**EXCERPT:**
·····

In the egg business these days, the question is about the ties between ethanol and feed stock.

The relationship is turning out to be a good one for U.S. egg producers, who are clucking all the way to the bank.

"We're having fun in the egg business right now," said Fred Adams, chief executive of Cal-Maine Foods (NASDAQ:CALM) CALM, the largest of them all.

Corn is the common factor. It's a key ingredient in both ethanol and feed stock. Surging demand for the fuel since last fall has caused corn prices to soar about 60%.

That in turn has driven up the cost of feed stock. Why is that a good thing for egg farmers?

The business is all about supply and demand. Reduced supply without a comparable drop in demand translates into higher egg prices.

Since feed stock costs are so high, egg farmers have cut back on production.

Egg Supply

With 280 million egg-laying hens left, there are enough eggs for everybody.

But the national flock size of egg-laying hens is now six million less than this time last year, says Gene Gregory, president of United Egg Producers.

Per-capita consumption has remained steady since 2000 at around 250 to 255 eggs a year, or about five eggs per person per week.

·····

**EXERCISE REQUIREMENTS:**
[A] Repeat the stretch of the egg-industry text from "The business is" through "United Egg Producers.".
[B] Decide whether each statement agrees with the egg-industry text. Answer yes or no and quote the deciding words. (i) Corn prices have risen about 60% since last fall. (ii) Per-capita egg consumption has dropped since 2000. (iii) The national flock of egg-laying hens is six million smaller than a year ago.
[C] Pick up the egg-industry text after its final sentence and carry it on.
The data after this text are not needed.

**RAW DATA:**
·····

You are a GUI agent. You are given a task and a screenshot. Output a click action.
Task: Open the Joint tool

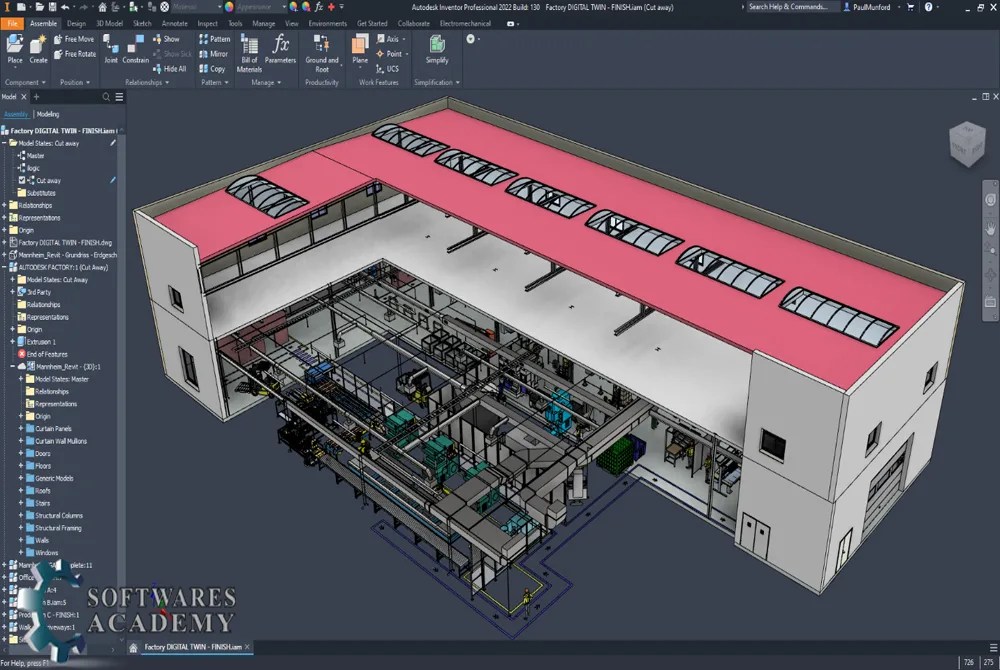112,47
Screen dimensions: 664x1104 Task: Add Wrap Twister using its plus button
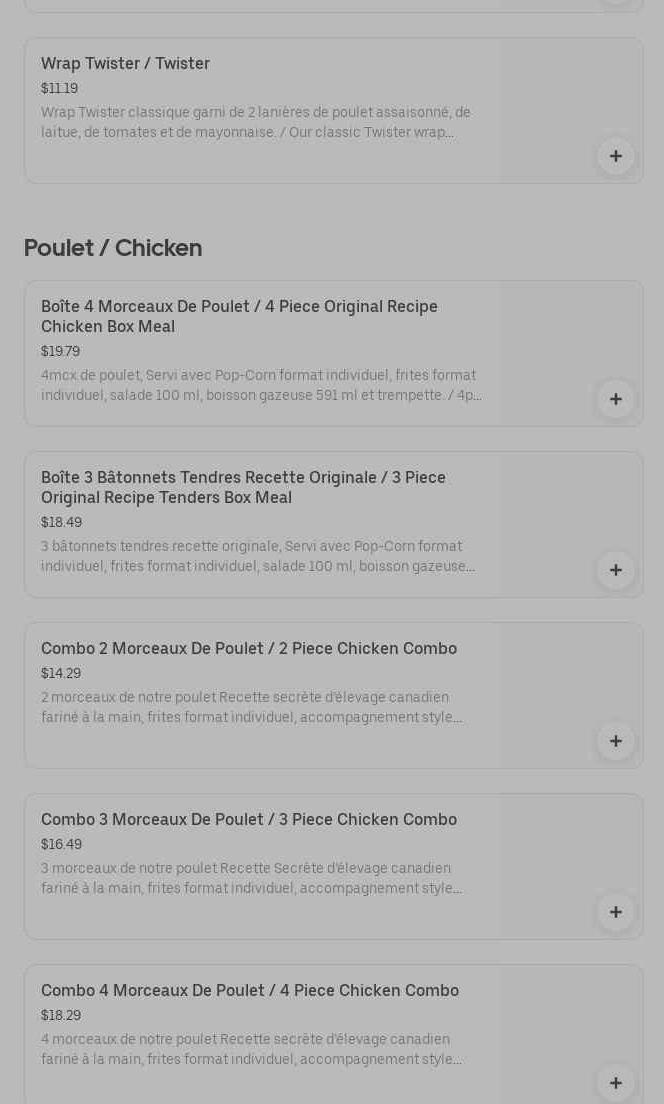point(616,156)
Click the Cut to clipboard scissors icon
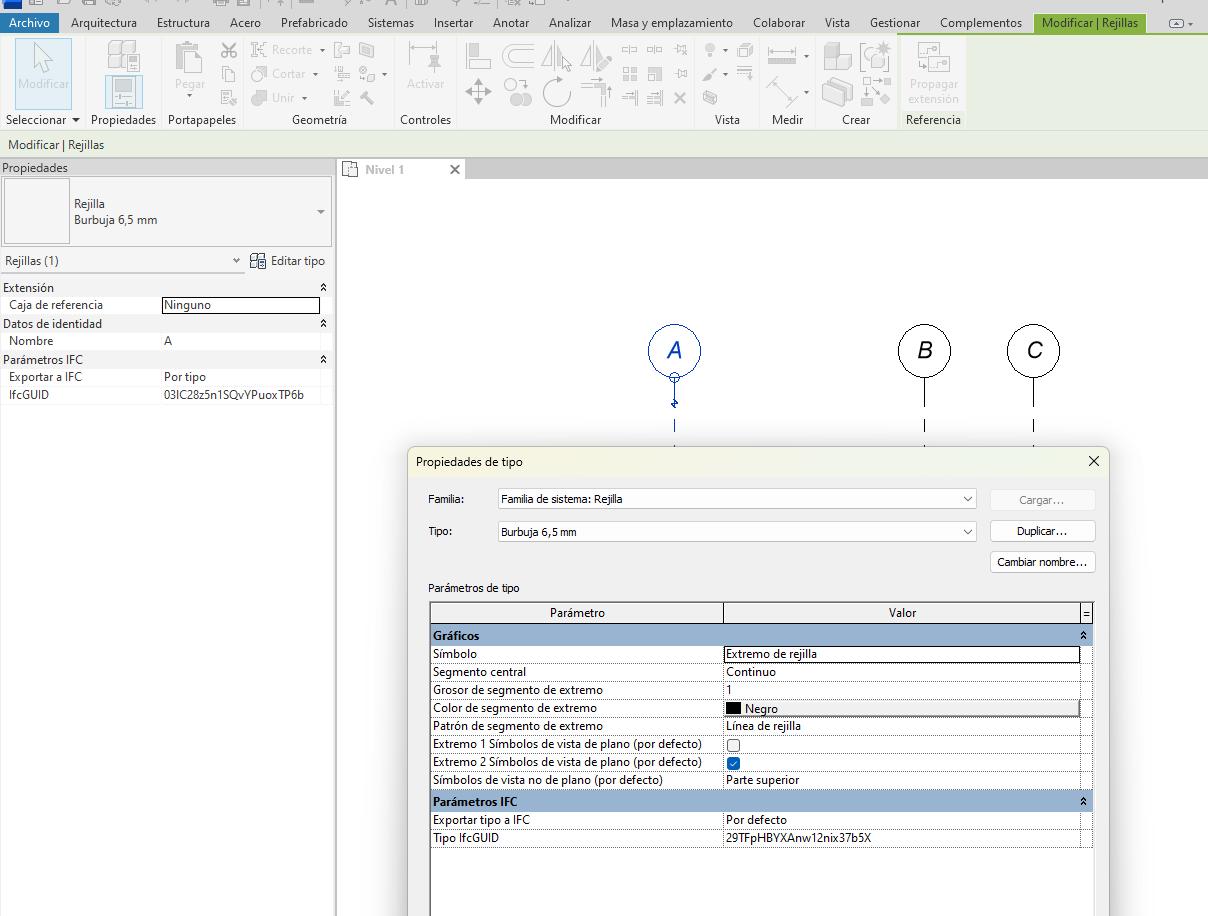The image size is (1208, 916). click(x=229, y=51)
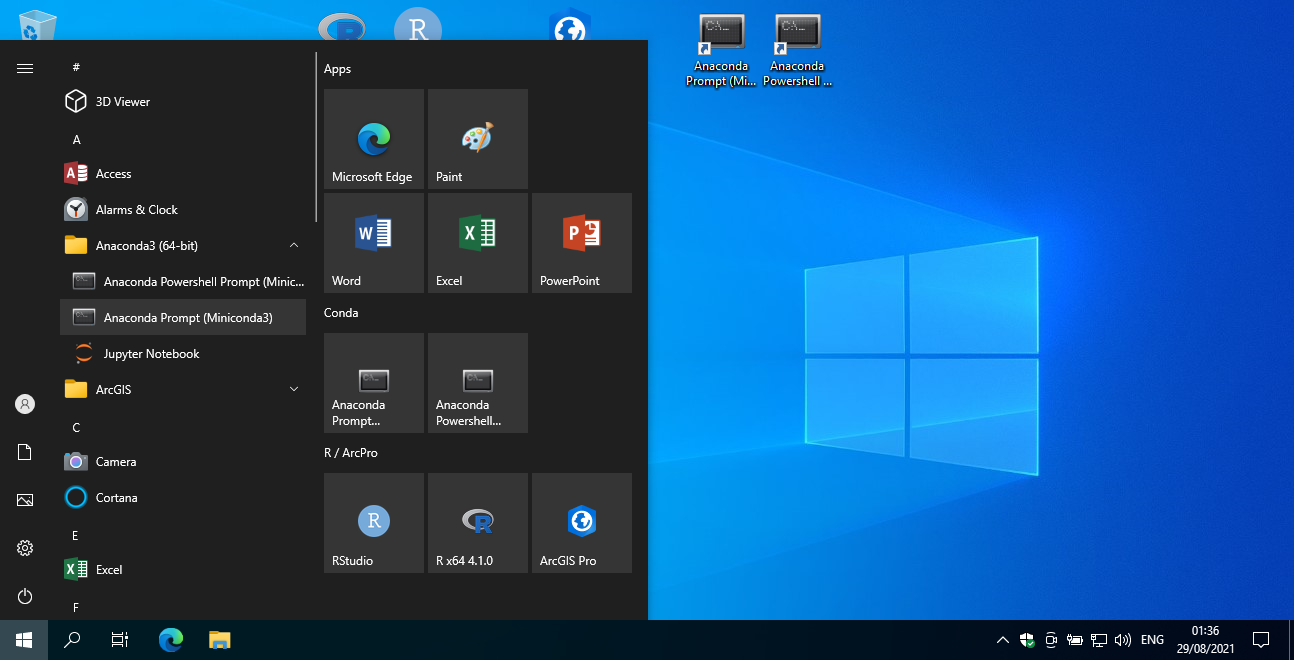Image resolution: width=1294 pixels, height=660 pixels.
Task: Click the Power button in Start menu
Action: point(25,596)
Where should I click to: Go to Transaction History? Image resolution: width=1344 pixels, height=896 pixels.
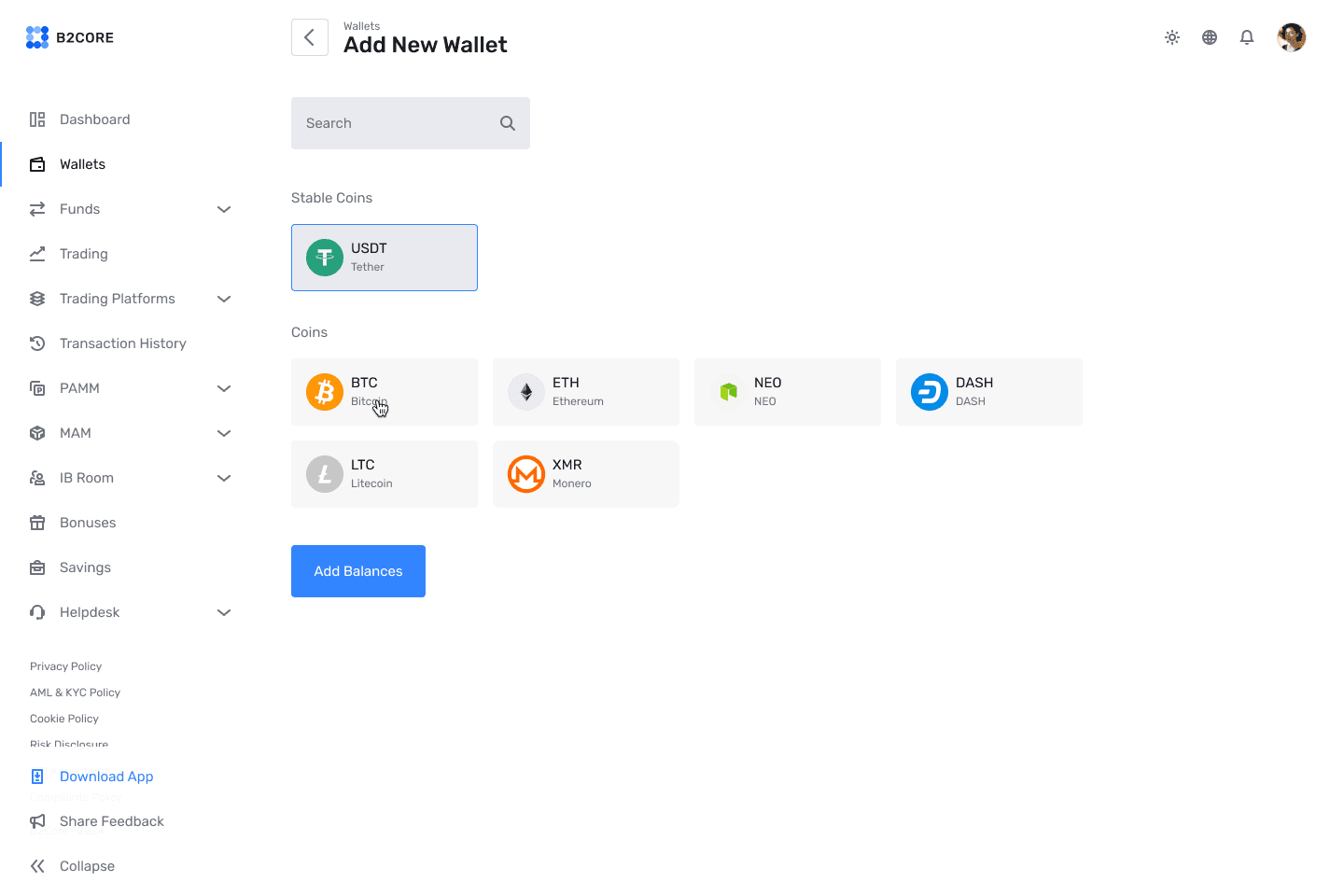point(122,343)
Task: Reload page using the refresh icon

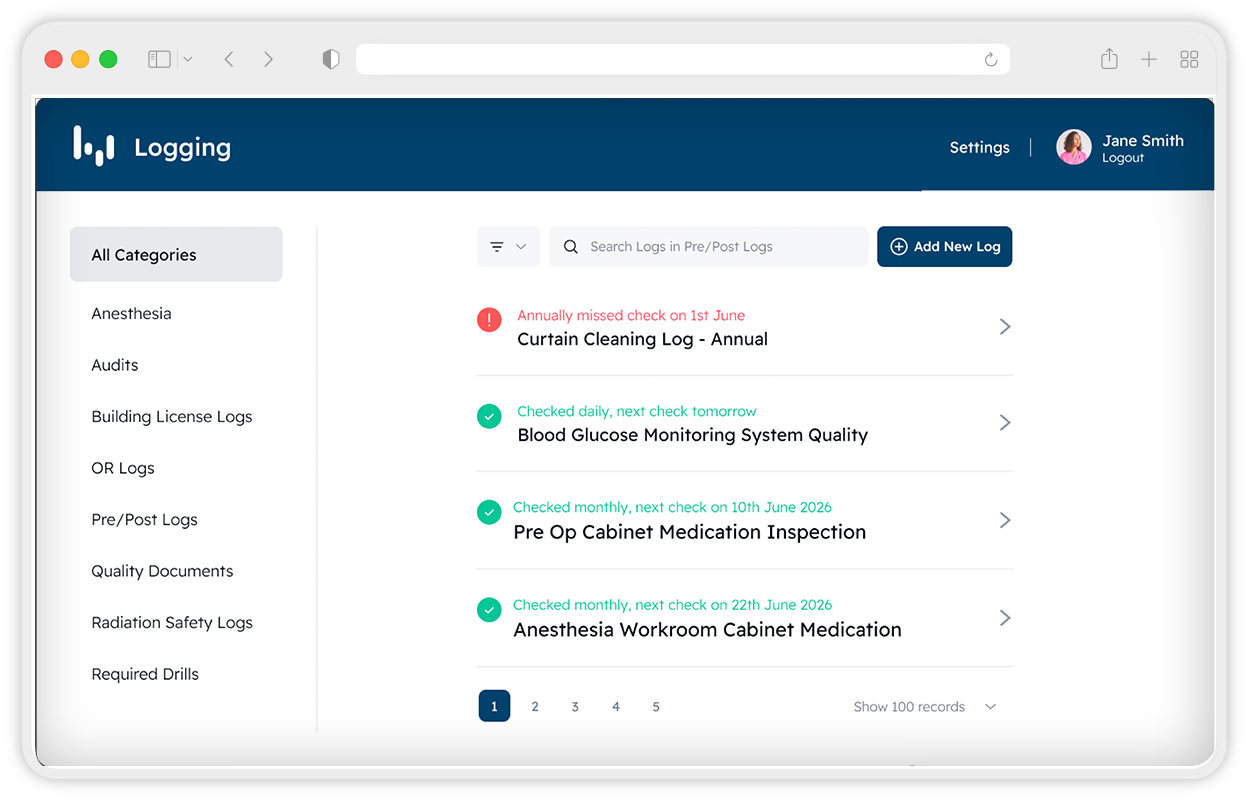Action: (991, 60)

·····

**EXPECTED RESULTS:**
[A]
The business is all about supply and demand. Reduced supply without a comparable drop in demand translates into higher egg prices.

Since feed stock costs are so high, egg farmers have cut back on production.

Egg Supply

With 280 million egg-laying hens left, there are enough eggs for everybody.

But the national flock size of egg-laying hens is now six million less than this time last year, says Gene Gregory, president of United Egg Producers.

[B]
(i) Yes: "Surging demand for the fuel since last fall has caused corn prices to soar about 60%."
(ii) No: "Per-capita consumption has remained steady since 2000 at around 250 to 255 eggs a year"
(iii) Yes: "the national flock size of egg-laying hens is now six million less than this time last year"

[C]
As the largest supplier of fresh shell eggs in the U.S., Cal-Maine has a 16% share of the shell egg market.

It also is the only U.S. egg company out of 250 that is publicly traded.

Cal-Maine sells eggs in 28 states, mainly in the Sun Belt and lower Midwest and mid-Atlantic.

Customers include top supermarket chains and food service distributors, such as Wal-Mart (NYSE:WMT) WMT, H.E. Butt Grocery, Kroger (NYSE:KR) KR, Safeway (NYSE:SWY) , Sysco SYY and U.S. Foodservice.

Cal-Maine has cut back its own egg supply 1% to 2%. That's more than one might think.

"One or two percent on the supply side affects prices 20% or 30%," Adams said.

"Feed costs are up 10 cents a dozen and egg prices are up 20 cents a dozen. So that leaves us with a good, profitable story," he said.

Cal-Maine's earnings have come back strong in the last two quarters, with the last up 118% over the earlier year to 74 cents a share. Sales in the quarter were up 35% to $175.2million.

That's a stark turnaround from the prior two years.